[13]. and hir mayster: 'Primusque lacer dente cruento Domitor rabidas imbuit iras.'
[15]. Iangelinge, garrulous; 'garrula.' This passage is imitated twice in the Cant. Tales, F 607-617, H 163-174.
[17]. pleyinge bisinesse; 'ludens cura.'
[19]. agreables; this form of the pl. adj. is only used in the case of words of French origin. Examples are not very common; cf. reverents below, Bk. iii. Met. 4, l. 6; and delitables, C. T. F 899.
[26]. by privee path, by an unseen route; 'secreto tramite.' Alluding to the apparent passage of the sun below the horizon and, as it were, underneath the world. Cf. Troil. iii. 1705.

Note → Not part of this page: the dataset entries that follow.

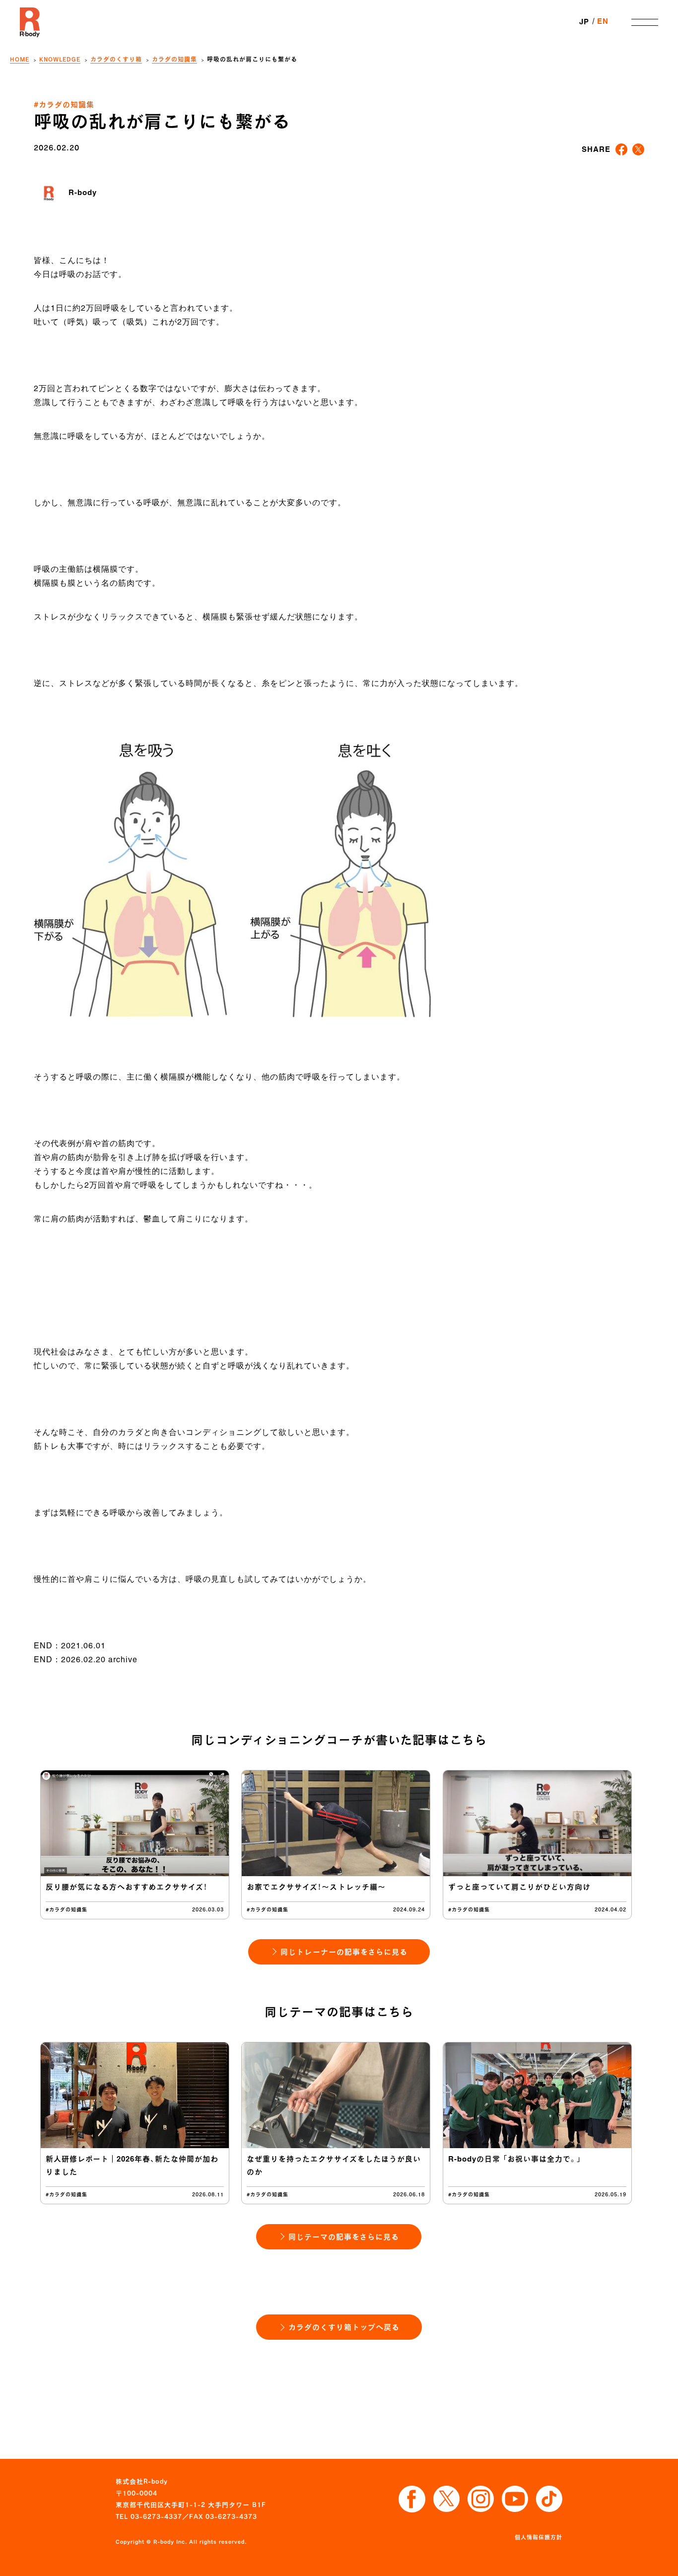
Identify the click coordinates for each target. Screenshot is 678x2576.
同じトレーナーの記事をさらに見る (343, 1951)
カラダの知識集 (174, 59)
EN (603, 21)
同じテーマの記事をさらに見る (343, 2236)
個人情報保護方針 (538, 2537)
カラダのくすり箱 (116, 59)
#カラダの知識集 (64, 104)
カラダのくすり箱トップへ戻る (344, 2326)
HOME (19, 59)
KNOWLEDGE (59, 59)
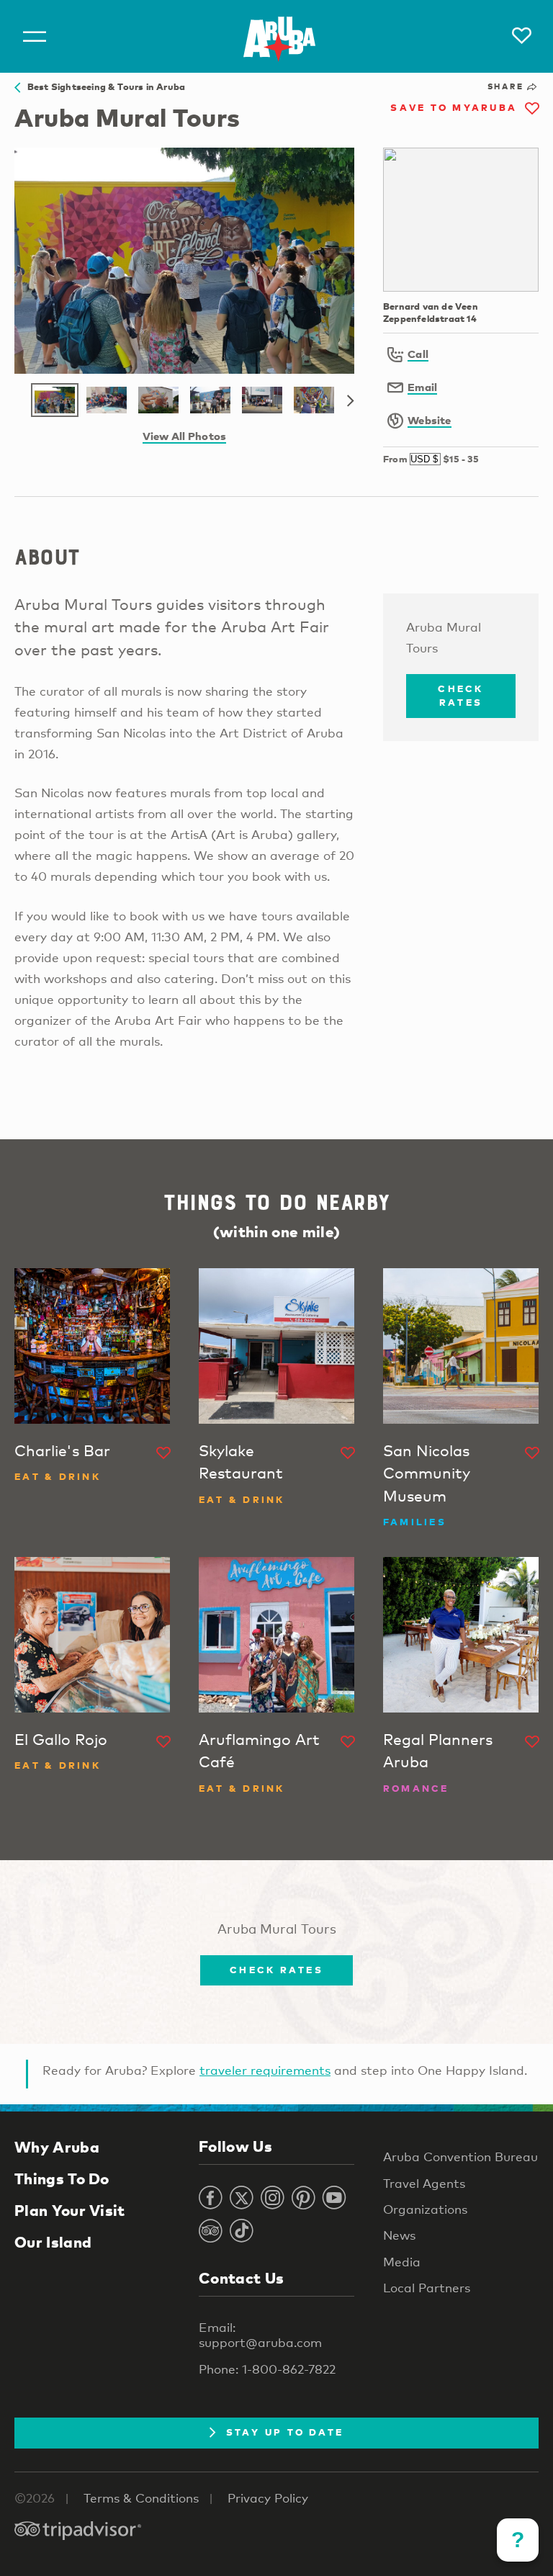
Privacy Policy (268, 2497)
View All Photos (184, 435)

[27]. Alle thinges: 'Repetunt proprios quaeque recursus.'
Prose 3. [1]. beestes, animals; 'animalia.' Chaucer always uses beest for 'animal.'
[15]. fals beautee, a false beauty; 'falsa ... beatitudinis species.' But 'species' may simply mean 'semblance.'
[17]. After axe, Caxton and Thynne insert the, i.e. thee; 'te ipsum.'
[24]. thee lakked: 'uel aberat quod abesse non uelles, uel aderat quod adesse noluisses.' This sentence much impressed Chaucer. He again recurs to it in the Complaint to Pite, 99-104; Parl. Foules, 90, 91; and Complaint to his Lady, 47-49. This fact helps to prove the genuineness of the last-named poem.